2009 yılı bütçesini hazırlarken biraz muhafazakar davranmıştık. Ancak yılı öngörülerimizin üzerinde olumlu sonuçlarla kapattık. Bu da bizi yatırımları hızlandırmak için cesaretlendirdi. Yatırımların ihtiyacı doğrultusunda sermaye artışına gittik.
KUTU
3 bin MWlik hedef korunuyor
Akkök Grubu bünyesindeki Akenerji, 1989 yılında Türkiyenin ilk elektrik üretim otoprodüktör grubu olarak faaliyete başladı. Yüzde 25 hissesi halka açık olan Akenerji, 2008de halka açık olmayan hisselerinin yarısını 302 milyon dolara Çek enerji şirketi CEZe sattı. Şirketin İzmir Kemalpaşada 127.6, Bilecik Bozüyükte 132 ve Tekirdağ Çerkezköyde 98 MW kurulu güce sahip üç doğalgaz çevrim santrali bulunuyor. Geçen yıl devreye alınan 15 MWlik Ayyıldız RES de eklendiğinde toplam kapasite 373 MWye ulaşıyor.

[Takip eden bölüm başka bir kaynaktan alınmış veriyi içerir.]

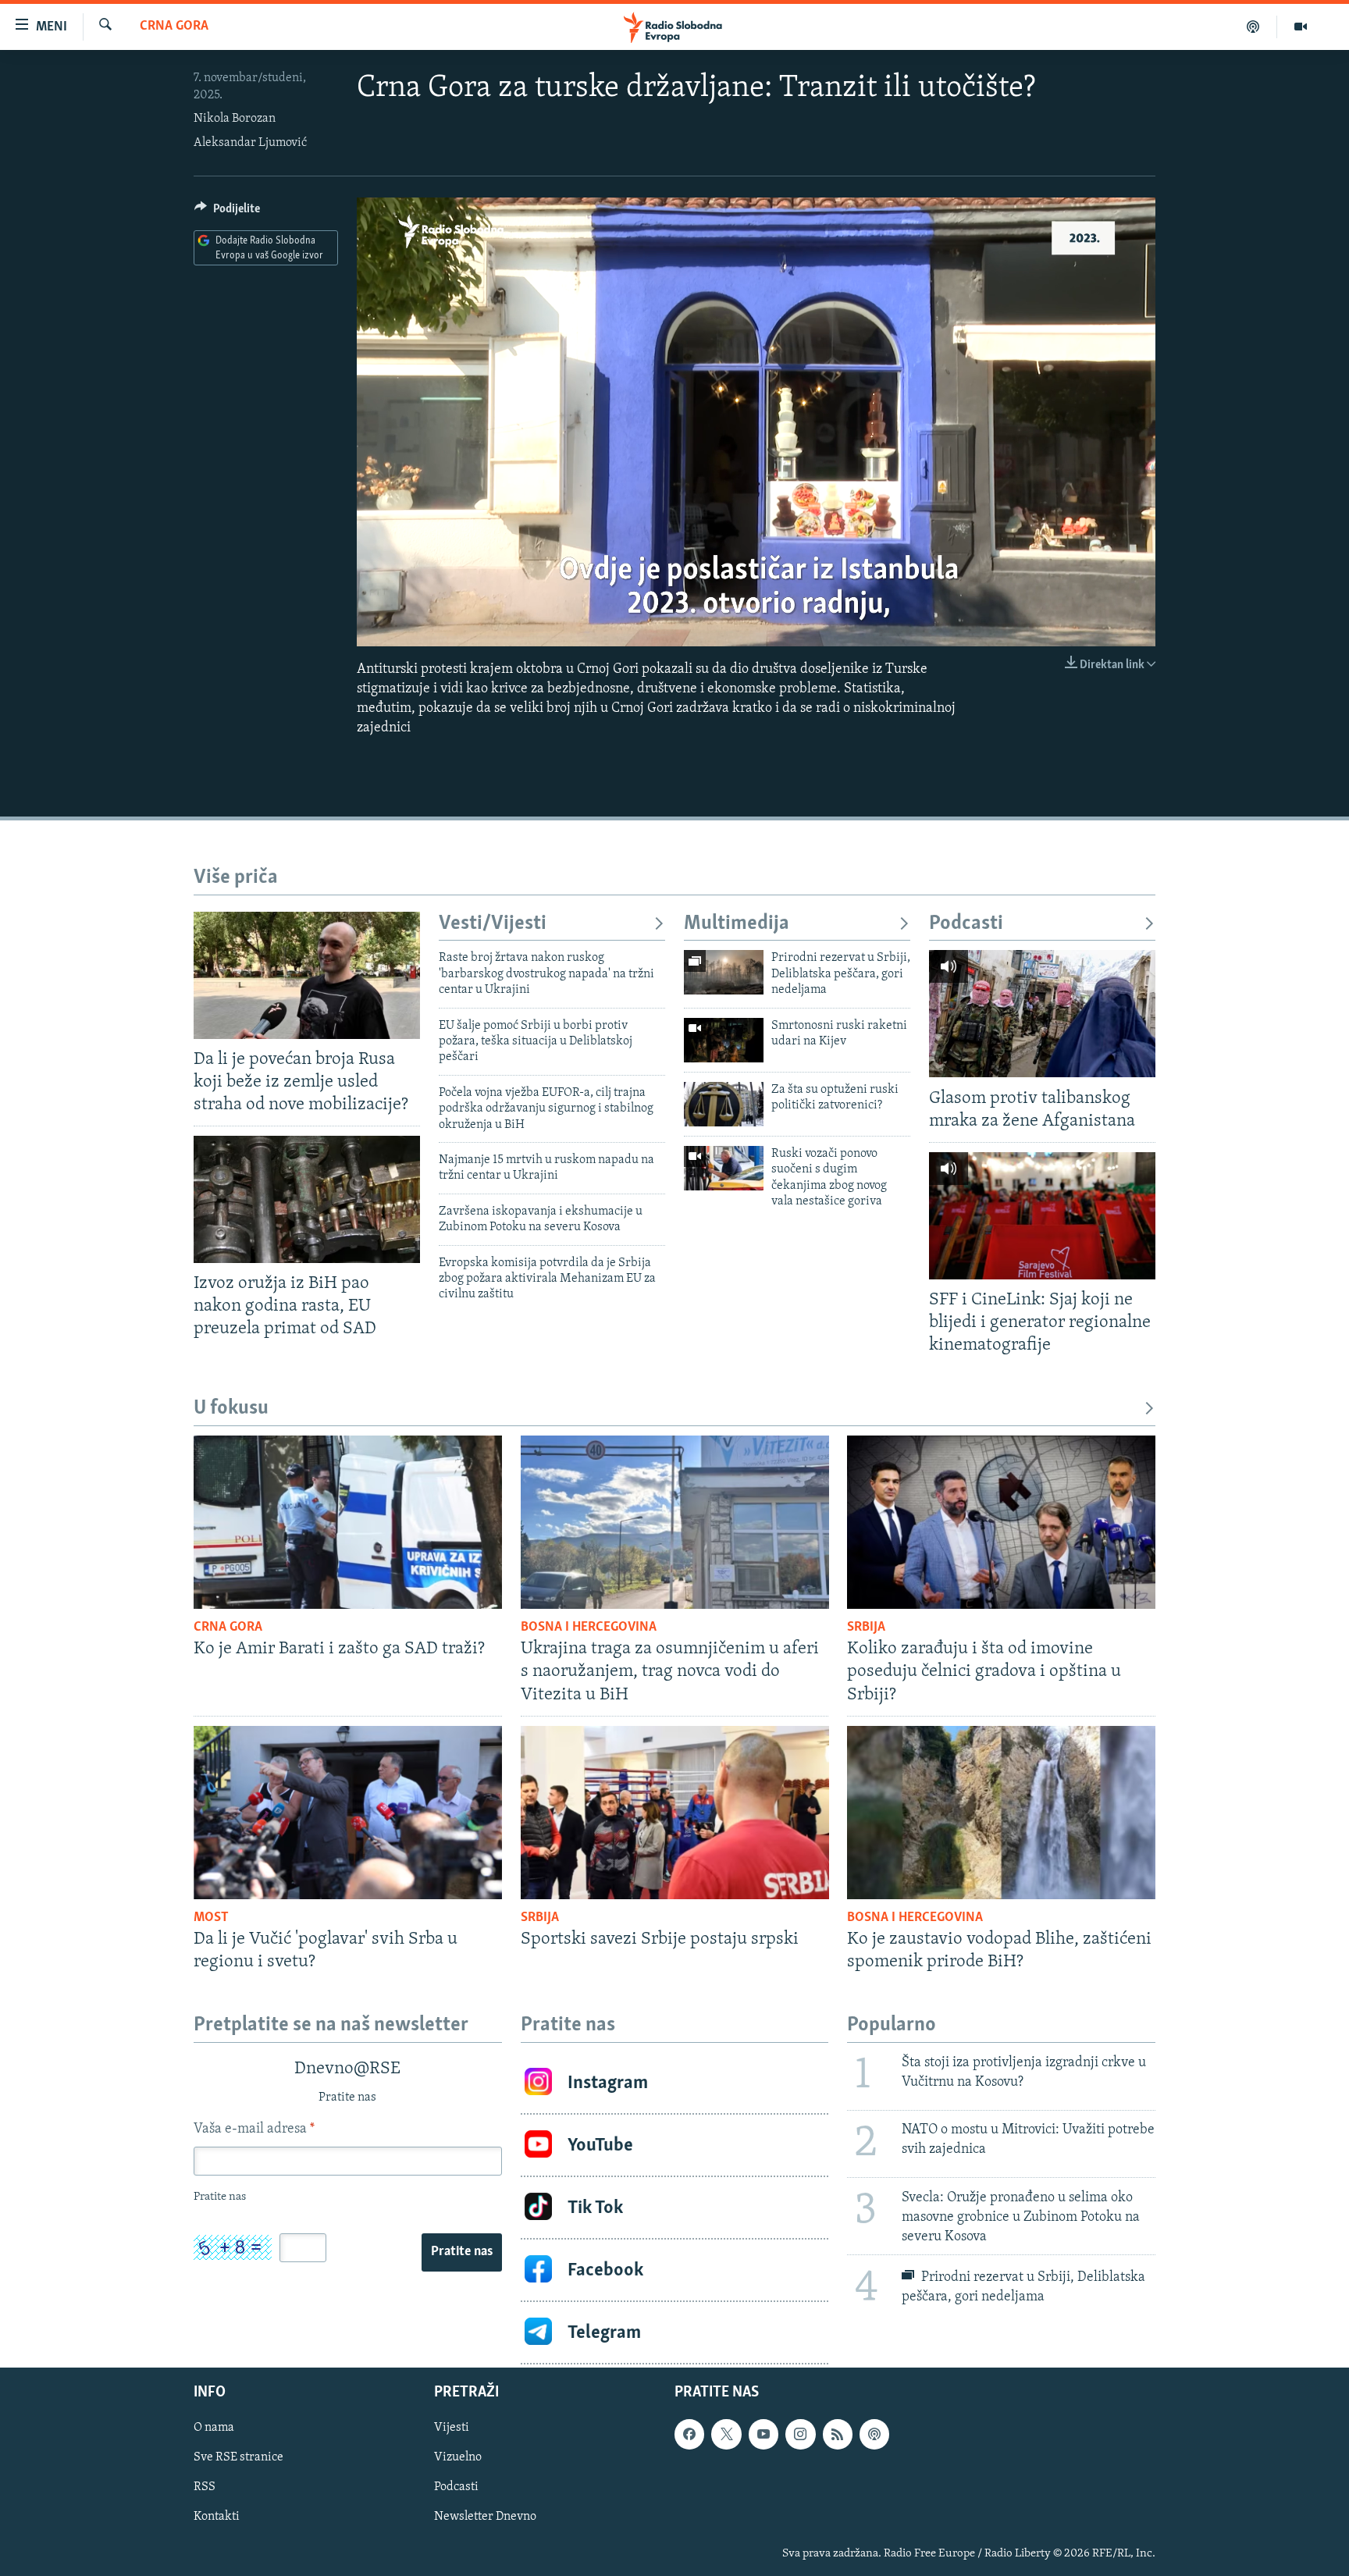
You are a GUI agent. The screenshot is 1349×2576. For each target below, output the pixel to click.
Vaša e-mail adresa (254, 2129)
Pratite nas (462, 2252)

Akenerji, bir yandan da 30 MWlik Feke I HES, 70 MWlik Feke II HES, 28 MWlik Burç Bendi HES, 24 MWlik Himmetli HES, 30 MWlik Gökkaya HES, 3 MWlik Saimbeyli HES ve 7 MWlik Bulam HES projelerinin yatırımlarına devam ediyor. 10 yenilenebilir enerji projesinin 2011 yılı sonuna kadar kademeli olarak devreye alınmasıyla birlikte Akenerjinin kurulu gücü 746 MWye ulaşacak. Şirket, 2013 yılı için 3 bin MW kurulu güç hedefini koruyor. Akenerji, böylece Türkiye elektrik üretiminde yüzde 7-8 paya ulaşmayı hedefliyor.
KUTU
Borcunu kapattı,
hissesi yükseldi
Bedelli sermaye artışları genelde borsada hisse satışlarına neden olur. Bu da hisse fiyatını olumsuz etkiler. Ancak 2009 yılını 5.90dan kapatan Akenerji hisseleri, yüksek oranda bedelli sermaye artışına rağmen şu sıralar 14 liradan işlem görüyor. Borsa analistlerine göre, yatırımlarını büyük oranda banka kredileriyle gerçekleştiren Akenerji, sermaye artışıyla bankalara olan borcunu kapatıyor. Bu durum da hisse fiyatına olumlu yansıyor. Şirketin ana ortakları olan Akkök Grubu ve CEZ, bedelli sermaye artışından kaynaklı yükümlülüklerini şirketin hesaplarına yatırdı. Bundan sonraki süreçte finansal giderlerin azalıp, karlılıkta artış olması bekleniyor. Ayrıca önümüzdeki dönem inşaatı devam eden yenilenebilir enerji santrallerinin devreye girecek olması nakit akışı üzerinde olumlu etki yapacak. Hisse için kısa vadede endekse paralel ancak uzun vadede endeksin üzerinde getiri beklentisi var.